| Page |
# Report: 10/31 CBBT (Negotiate)



## Zigh (May 2, 2002)

posted on 1-Nov-2003 10:52:47 AM
--------------------------------------------------------------------------------

Greetings fin seekers!!! Happy November to you all. Well, yeterday was quite a day. Arrived at Salt Pond's at 5:15AM with intentions of going out on the Big Minnow. The starter needed replacing and so after some time we tried to fire her up, but no go. So, after several hours of trouble shooting, a few trips to the store, and a couple of mechanics later; still no fire. So, the fellas will be working on her today, and I hope they are successful as we want to fish Monday(offshore).... Well, I ran my buddy back to Williamsburg for work and then headed back down to VA Beach with Den to go out in his ride. Loaded up and headed for the 4th island. We anchored up over the tube at the S end of the 4th, and started dunking chunks of Blue crab. Well, I have never Tog fished before, but it wasn't long before Den was hooked up. The first fish spit the hook at the boat, but the next fella wasn't so lucky. Landed him, and then after donating some crab to the little pickers, I finally 'Hooked Up'!!! In the boat came my 1st ever Tog at 16 1/4"... Great fighting fish, and an impressive adversary. We landed 1 more at 18" and several 'Toads' as well. We ran out of bait, and the tide was starting to do it's thing, so we motored over to a spot near the 3rd. Anchored up there and started the casting gig to little success. Dropped down the 3-way's too, but only a slow pick of smaller fish. No birds to speak of, nice outgoing tide, and few fish being marked. We fished that area hard and ended with our limit of fish from 20"-26". The 26"came on a Pinfish 3" Storm bait bounced on the bottom. had to endure a few bozo's out there. These folks anchored up nearby and started casting AT our boat. There were several close calls, but after a bit, they picked up and moved; Thankfully! I thought it was gonna get ugly. So, time oozed by and the tide faded. We called it a day and ran in at good speed in the calm conditions. Didn't see any Aurora Borealis light shows, but the sunset was pretty amazing. Also, there were 2 police boats, and 2 police cars working the area between the 3rd and 4th. We saw them talk with several folks, but seemingly there were no troubles. I just can't imagine those fellas had nowhere better to be on Halloween then to bother fisherman. But, there they were.

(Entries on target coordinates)
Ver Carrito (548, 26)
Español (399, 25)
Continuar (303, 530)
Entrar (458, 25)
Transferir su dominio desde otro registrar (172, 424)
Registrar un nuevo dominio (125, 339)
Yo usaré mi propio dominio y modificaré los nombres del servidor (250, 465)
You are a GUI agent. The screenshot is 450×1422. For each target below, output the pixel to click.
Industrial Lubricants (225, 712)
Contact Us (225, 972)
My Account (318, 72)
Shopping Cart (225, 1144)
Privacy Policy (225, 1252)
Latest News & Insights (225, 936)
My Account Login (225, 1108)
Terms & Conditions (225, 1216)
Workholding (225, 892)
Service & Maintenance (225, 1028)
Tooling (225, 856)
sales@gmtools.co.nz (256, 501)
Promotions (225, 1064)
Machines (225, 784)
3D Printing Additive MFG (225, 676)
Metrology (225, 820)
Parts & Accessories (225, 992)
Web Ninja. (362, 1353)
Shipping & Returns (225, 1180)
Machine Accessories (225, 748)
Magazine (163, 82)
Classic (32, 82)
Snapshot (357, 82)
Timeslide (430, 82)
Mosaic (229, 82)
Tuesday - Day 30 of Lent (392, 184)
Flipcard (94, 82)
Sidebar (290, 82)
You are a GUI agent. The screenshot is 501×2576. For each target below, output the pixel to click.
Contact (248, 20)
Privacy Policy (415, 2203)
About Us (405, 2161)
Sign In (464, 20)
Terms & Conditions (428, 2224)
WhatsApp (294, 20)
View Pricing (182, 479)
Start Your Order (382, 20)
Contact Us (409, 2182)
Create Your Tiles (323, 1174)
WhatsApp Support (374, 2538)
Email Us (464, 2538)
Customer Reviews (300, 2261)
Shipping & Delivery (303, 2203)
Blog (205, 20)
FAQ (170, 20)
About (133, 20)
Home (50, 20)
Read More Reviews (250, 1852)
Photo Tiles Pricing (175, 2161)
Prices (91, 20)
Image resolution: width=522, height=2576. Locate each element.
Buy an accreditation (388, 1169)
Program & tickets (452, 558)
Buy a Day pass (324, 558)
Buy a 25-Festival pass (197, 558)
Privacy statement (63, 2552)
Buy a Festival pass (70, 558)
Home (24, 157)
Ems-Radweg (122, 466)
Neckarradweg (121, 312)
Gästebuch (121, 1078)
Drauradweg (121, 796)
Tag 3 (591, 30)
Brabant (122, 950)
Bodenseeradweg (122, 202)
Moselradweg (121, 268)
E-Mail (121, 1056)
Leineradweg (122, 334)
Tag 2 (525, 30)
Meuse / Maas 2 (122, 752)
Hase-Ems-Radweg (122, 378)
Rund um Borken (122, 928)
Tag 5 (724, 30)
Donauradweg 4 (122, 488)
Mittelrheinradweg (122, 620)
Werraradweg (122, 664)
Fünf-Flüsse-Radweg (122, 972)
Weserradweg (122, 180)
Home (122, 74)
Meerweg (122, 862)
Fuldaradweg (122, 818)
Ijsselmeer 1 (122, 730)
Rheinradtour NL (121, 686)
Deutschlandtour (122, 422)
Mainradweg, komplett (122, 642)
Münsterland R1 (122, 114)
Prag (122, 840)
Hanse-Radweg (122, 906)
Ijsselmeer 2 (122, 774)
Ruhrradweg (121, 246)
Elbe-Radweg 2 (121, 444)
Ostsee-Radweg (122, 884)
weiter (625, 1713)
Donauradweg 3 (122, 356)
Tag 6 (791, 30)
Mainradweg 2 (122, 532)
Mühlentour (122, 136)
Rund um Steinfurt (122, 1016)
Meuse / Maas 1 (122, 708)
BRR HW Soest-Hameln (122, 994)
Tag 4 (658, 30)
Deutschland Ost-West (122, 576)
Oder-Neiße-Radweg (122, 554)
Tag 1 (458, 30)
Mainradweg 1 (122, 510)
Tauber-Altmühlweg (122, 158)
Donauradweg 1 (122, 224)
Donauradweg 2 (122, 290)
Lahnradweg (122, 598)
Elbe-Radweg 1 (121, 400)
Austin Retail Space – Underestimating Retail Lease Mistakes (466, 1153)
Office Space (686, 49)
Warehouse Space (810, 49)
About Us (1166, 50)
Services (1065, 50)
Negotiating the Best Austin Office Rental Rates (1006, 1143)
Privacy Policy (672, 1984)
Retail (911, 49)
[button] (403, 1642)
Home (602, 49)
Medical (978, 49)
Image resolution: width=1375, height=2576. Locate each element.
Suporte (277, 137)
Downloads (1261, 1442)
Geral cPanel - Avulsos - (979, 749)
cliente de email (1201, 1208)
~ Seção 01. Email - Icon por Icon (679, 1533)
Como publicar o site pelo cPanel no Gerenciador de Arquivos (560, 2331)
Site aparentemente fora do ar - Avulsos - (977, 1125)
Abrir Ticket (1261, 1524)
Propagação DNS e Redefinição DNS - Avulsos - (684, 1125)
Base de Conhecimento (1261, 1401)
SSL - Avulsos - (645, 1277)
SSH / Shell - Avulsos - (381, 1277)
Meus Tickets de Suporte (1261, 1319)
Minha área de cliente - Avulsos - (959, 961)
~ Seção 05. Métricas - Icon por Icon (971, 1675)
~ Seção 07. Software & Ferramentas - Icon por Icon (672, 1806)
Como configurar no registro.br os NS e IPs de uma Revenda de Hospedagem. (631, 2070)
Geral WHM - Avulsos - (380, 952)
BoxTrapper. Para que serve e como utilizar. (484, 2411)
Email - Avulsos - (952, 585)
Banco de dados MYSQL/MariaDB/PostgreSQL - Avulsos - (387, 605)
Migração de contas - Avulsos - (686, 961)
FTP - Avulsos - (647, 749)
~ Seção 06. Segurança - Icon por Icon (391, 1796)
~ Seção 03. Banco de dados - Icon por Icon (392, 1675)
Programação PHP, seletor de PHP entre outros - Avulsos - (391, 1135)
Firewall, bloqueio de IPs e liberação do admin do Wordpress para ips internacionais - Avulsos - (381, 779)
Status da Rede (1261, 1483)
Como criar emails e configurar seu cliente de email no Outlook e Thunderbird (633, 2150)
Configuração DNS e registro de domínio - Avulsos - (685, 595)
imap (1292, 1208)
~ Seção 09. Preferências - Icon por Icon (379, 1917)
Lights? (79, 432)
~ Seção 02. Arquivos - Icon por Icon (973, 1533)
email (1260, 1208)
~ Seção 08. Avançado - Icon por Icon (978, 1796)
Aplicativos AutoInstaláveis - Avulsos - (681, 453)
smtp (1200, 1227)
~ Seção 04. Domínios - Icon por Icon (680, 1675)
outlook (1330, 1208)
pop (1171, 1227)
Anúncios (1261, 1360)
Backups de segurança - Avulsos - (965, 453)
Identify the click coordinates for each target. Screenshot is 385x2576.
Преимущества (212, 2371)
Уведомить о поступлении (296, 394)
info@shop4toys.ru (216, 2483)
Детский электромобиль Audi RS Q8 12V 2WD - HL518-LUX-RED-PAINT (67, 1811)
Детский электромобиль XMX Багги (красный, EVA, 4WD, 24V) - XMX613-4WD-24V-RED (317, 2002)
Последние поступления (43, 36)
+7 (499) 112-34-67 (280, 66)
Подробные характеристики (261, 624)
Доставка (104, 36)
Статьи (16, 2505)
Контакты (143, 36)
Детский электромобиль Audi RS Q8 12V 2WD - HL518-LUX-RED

| Task requirements |
1 - Can you sum up the fishing report in two sentences?
2 - In the fishing report:
(a) What time did the writer arrive at Salt Pond's?
(b) What bait was dunked while anchored at the 4th island?
(c) What did the 26" fish take?
3 - Would you carry the fishing report on from its last sentence?

| Answer list |
1 - When the Big Minnow would not start at Salt Pond's despite hours of troubleshooting, the writer went out in Den's boat instead, anchored over the tube at the south end of the 4th island, and landed a first-ever Tog of 16 1/4" on Blue crab. After moving to a spot near the 3rd, they fished hard to a limit of fish from 20" to 26", endured a nearby boat casting at them, and ran in over calm water under an amazing sunset.

2 -
(a) 5:15AM
(b) Chunks of Blue crab
(c) A Pinfish 3" Storm bait bounced on the bottom

3 -
So, my Tog cherry was popped and it was a nice way to spend the end of 10/ 03.... Thanks to Den for showing me the ropes on Tog fishing. Good stuff!!! We'll be giving it a go again REAL soon. Until then folks... Fish on.......... 



--------------------------------------------------------------------------------
Laughing so hard, the devil gets scared.... 

Zigh 
><((((*>


----------



## Kajun (Jul 13, 2003)

nice night!...i might be going out tonight to CBBT.....what size hooks ya using for tog?? never caught a tog ,heard they were good eating.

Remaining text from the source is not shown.